The Minister is more than aware of submissions from the interested parties in the course of the consultation and I mention two with which I have particular sympathy. The first refers to a situation where the public contracts go to adjudication and a decision in favour of an award is made. The suggestion is that to safeguard taxpayers in the case of public projects the payee, rather than accept the award, must purchase a bond to guarantee they will be able to repay the money if the court subsequently reverses the decision. That is not a bond such as the one somebody would get at the start of a building contract. In this case the full amount must be lodged. Effectively, that wipes out the value of the legislation for public contracts as the award is cancelled out by the necessity to lodge the bond. In fact, the situation will be worse for contractors doing public work than it is now because their subcontractors will be covered by the legislation, including stage payments, dispute resolution and so on, but they will not be covered.
The suggested alternative coming from the industry, and which is probably a good idea, recognises the need to protect taxpayers’ money but that the payer would go to court when they wish to withhold enforcement of the adjudicator’s decision. However, they must establish that there is a genuine likelihood that the money would not be paid. That is an acceptable and reasonable solution. It does not penalise all public contractors and to do so would only increase the cost of contracts to the public purse and to the taxpayer because the cost of it would be built into tender prices.
The second submission, which many speakers mentioned it, is from the Irish Concrete Federation whose members fear they will not be covered by the term “bespoke supplies”, in respect of which the Minister intends to table an amendment. It is clear that manufactured concrete goods and poured concrete by their very nature are unable to be retrieved, resold or reused in the event of a non-payment and therefore that should be covered.
I welcome the legislation but the need for a review of this area must be built into it. Much of the legislation we are introducing is in the aftermath of a crisis and, inevitably, the type of measures we put in place are influenced by our own mindset in the aftermath of a crisis. It is important, therefore, that we review legislation such as the legislation before the House to ensure it is robust in good and bad times and testing the adequacy and efficacy of the measures is vital. We must include in the legislation some provision that there would be gathering of the type of data necessary to review and analyse the impact of the legislation.

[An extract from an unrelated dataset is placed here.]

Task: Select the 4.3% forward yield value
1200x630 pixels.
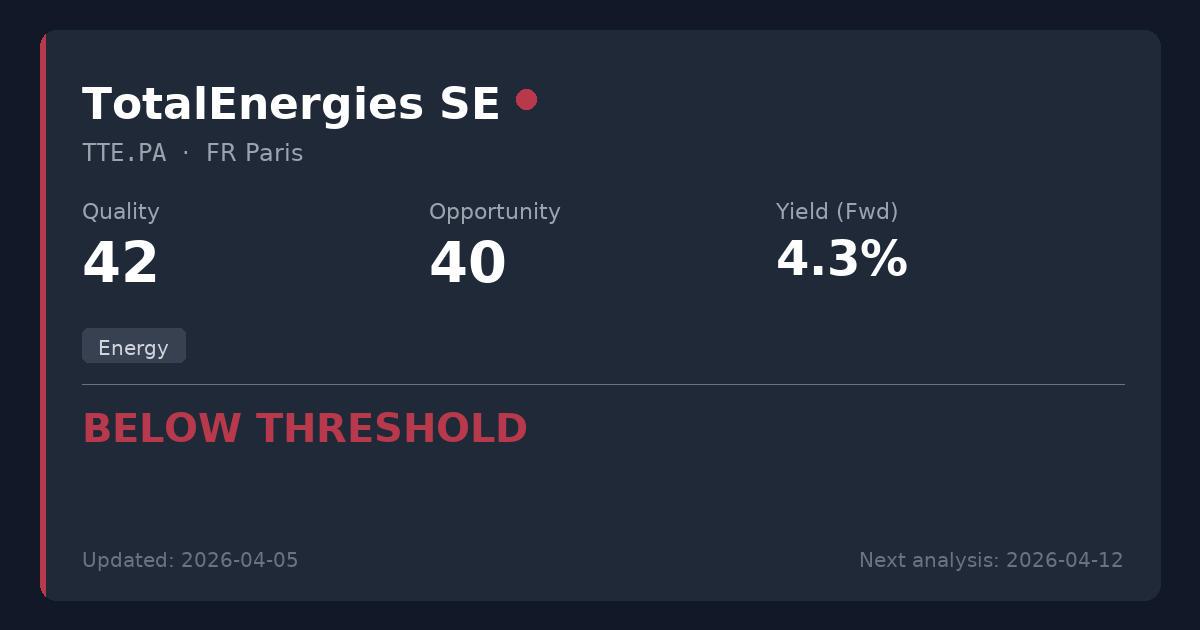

Several speakers mentioned the need for other legislation and an examination of other aspects of this industry, including possible collusion in the concrete industry. I do not know about that but it is something the Competition Authority should be asked to examine to determine if there is evidence of that. Any builder or construction firm one speaks to raises the problems associated with the fixed price contracts introduced in the context of the Celtic tiger where projects ran over by huge amounts in many cases and the response was the fixed price contract which probably went too far in the other direction. That must be examined because from having been in a situation where builders could name any price at one stage they are now not paid for extras or any changes the client may make. There is a need to strike a balance and examine that legislation again. It was introduced in unusual times and we may need to examine it in a calmer time.